George Walker Bush ist in Deutschland kein besonders beliebter Mann. Nach einer Untersuchung des Rundfunksenders ARD finden acht von zehn Befragten die Politik des US-Präsidenten schlecht. Auch in den meisten anderen Ländern Europas sind die Bürger auf den Namen "Bush" nicht gut zu sprechen. Woher kommt das?

Danke für die Cola
Rücksichtslose Supermacht
Verstoß gegen das Völkerrecht
Folternde Kriegsherren
Auf Wiedersehen, Kyoto
Friede in Mainz

Der Artikel ist voller Halbwahrheiten und dreister Verdrehungen von Tatsachen, aber damit nicht genug, denn es heißt wie folgt:

"Es gibt allerdings leider auch Menschen in Deutschland, die voller Vorurteile gegen die USA sind. Diese "Anti-Amerikaner" müssen wir an dieser Stelle der Vollständigkeit halber zwar erwähnen, auf sie eingehen wollen wir jedoch nicht weiter."

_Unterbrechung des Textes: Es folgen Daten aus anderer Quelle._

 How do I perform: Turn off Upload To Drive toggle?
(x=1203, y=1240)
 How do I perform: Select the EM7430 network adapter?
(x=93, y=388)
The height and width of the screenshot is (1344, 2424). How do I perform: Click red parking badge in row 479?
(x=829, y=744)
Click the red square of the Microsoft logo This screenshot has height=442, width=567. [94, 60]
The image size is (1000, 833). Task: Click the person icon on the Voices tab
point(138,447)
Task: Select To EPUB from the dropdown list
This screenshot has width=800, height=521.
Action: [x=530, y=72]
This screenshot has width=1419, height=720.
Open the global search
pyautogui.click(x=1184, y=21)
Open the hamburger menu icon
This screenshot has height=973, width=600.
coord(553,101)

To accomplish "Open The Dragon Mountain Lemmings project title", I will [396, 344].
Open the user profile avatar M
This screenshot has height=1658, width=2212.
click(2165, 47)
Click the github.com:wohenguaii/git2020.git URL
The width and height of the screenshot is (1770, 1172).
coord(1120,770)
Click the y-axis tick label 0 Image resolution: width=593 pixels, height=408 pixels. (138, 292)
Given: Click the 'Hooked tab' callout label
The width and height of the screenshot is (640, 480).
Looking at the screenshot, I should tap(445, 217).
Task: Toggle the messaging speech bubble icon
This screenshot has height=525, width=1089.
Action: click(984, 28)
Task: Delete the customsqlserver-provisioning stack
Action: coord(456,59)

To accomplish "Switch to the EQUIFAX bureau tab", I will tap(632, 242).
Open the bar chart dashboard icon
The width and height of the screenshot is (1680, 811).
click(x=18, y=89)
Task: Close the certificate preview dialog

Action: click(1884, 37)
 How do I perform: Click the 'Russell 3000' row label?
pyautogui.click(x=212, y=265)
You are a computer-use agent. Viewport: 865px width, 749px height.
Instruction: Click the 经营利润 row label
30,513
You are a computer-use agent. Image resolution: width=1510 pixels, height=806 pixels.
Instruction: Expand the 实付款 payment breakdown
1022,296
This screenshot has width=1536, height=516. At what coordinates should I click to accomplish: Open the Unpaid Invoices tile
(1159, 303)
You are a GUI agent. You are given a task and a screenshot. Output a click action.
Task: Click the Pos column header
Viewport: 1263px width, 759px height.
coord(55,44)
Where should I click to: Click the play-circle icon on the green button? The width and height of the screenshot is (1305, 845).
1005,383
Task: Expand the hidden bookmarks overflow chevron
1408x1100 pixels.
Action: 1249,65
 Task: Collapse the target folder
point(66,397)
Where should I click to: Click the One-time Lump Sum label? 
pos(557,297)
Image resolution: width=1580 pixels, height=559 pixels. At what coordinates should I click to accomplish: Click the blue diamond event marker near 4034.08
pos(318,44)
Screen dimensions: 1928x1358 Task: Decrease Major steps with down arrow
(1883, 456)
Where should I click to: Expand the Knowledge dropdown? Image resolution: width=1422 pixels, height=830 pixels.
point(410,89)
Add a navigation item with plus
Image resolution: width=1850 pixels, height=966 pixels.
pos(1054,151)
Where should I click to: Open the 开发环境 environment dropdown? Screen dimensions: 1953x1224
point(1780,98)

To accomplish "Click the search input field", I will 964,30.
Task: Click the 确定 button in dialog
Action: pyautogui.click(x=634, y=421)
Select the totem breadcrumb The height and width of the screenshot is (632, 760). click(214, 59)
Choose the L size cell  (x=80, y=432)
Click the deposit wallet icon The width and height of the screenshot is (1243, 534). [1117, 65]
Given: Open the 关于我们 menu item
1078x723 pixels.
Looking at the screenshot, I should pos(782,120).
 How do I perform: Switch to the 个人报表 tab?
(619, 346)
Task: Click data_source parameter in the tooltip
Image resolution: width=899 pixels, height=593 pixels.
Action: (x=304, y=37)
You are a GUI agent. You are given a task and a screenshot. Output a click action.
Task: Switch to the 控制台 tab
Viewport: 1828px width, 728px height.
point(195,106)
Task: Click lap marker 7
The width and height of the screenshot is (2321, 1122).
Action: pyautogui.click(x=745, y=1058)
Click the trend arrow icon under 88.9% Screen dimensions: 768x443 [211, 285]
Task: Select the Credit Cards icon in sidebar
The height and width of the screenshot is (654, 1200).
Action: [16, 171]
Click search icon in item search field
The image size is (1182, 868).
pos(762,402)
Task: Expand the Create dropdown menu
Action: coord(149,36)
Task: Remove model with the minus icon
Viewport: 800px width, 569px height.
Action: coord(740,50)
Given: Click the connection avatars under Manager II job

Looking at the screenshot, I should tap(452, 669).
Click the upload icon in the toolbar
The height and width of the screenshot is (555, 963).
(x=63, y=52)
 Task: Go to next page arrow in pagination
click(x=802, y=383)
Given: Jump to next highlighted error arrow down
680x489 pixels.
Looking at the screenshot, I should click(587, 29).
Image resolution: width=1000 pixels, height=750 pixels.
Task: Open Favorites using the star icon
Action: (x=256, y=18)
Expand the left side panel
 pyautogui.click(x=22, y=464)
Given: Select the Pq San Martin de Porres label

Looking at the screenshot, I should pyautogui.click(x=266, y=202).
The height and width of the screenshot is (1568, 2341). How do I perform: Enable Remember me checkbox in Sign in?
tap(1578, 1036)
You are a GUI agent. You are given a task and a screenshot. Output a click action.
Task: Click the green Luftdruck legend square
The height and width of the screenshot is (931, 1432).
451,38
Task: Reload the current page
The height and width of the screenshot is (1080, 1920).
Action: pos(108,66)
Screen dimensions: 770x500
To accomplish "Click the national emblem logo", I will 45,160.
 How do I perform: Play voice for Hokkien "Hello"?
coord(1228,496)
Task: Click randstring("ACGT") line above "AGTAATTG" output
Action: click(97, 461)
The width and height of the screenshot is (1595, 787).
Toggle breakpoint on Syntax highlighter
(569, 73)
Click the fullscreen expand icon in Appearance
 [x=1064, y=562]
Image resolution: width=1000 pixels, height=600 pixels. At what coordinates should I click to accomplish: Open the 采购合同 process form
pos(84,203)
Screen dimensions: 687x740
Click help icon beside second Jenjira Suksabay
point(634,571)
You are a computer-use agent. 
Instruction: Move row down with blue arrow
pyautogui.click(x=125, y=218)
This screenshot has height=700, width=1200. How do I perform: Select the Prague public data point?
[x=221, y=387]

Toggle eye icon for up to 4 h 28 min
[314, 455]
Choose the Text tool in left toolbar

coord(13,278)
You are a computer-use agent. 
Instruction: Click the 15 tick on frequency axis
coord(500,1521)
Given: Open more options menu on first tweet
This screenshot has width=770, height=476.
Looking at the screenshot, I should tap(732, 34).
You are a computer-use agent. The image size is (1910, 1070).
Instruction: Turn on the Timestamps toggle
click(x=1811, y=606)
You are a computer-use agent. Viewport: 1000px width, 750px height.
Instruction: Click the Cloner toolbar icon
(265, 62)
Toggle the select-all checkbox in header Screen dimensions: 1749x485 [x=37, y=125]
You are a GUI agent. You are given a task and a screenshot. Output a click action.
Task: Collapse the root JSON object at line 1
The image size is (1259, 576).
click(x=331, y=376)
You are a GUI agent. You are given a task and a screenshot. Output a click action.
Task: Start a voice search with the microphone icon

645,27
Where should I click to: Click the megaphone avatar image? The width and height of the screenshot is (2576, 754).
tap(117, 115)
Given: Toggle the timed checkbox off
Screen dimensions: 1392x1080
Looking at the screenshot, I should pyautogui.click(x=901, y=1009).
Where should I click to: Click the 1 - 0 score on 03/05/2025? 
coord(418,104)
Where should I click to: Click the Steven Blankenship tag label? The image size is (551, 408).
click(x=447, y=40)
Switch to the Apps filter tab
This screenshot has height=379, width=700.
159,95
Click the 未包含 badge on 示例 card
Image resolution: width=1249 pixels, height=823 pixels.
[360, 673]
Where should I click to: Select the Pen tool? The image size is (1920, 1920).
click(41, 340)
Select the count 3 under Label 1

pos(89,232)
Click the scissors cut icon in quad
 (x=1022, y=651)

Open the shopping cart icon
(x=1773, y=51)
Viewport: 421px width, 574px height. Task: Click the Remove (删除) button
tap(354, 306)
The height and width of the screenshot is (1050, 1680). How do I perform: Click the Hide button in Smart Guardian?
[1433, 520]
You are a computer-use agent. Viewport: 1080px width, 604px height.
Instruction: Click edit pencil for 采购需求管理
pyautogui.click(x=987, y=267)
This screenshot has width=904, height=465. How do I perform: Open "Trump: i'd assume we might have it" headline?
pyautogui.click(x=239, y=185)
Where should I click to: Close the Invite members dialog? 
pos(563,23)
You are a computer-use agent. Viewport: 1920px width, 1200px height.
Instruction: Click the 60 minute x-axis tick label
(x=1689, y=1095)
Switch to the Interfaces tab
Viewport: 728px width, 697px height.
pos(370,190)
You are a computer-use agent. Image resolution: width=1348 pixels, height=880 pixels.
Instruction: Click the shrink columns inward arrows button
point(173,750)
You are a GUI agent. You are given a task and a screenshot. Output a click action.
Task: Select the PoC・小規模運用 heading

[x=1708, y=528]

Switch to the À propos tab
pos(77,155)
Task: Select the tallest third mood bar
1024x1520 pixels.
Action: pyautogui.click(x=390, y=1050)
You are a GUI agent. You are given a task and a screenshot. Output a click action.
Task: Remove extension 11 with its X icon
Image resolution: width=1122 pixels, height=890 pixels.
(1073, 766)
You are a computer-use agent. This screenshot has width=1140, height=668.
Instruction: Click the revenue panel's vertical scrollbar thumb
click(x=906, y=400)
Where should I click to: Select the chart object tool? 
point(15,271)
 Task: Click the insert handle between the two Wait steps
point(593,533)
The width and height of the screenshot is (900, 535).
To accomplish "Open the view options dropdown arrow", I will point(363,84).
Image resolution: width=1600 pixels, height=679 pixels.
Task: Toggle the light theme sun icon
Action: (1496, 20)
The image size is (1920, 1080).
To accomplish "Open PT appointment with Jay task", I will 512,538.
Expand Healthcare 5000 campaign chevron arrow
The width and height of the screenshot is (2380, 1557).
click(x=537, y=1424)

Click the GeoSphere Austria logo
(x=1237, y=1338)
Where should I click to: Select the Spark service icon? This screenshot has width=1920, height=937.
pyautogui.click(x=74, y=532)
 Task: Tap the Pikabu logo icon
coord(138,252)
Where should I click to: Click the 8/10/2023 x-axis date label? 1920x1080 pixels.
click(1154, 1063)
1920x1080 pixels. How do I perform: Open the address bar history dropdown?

Soll das jetzt als Prophylaxe verstanden werden, nicht jenen genannten Personen anzugehören? Darf man so etwas noch rational kommentieren, ohne den beiden Autoren zu attestieren, dass sie eine an der Waffel haben, um es noch vergleichsweise freundlich auszudrücken?

URL: http://www.helles-koepfchen.de/Beitrag.asp?ID=944

Downer, ich habe das auch gelesen. Guck mal nach, was im Forum über Bush und Israel gesagt wird. Da wird einem schlecht, wenn das unser Nachwuchs ist.

Echt interessant eure Seite. Wirkliche Punkte oder Argumente sind hier ja nicht zu finden. Schön wenn ihr Bush gut findet, aber warum? Was hat er den GUTES getan? Milliarden für Krieg und Mars-Forschung ausgegeben und dabei das eigene Land verarmen lassen? Ich bin nicht Anti-Amerika, sondern voller Mitgefühl für jene, die in Amerika unter Bushs Politik leiden. Aber egal, ihr werdet das hier wohl eh bald zensieren auf eurer Seite, glaube nicht, dass ich der Erste mit Kommentaren gegen Bushs Politik bin.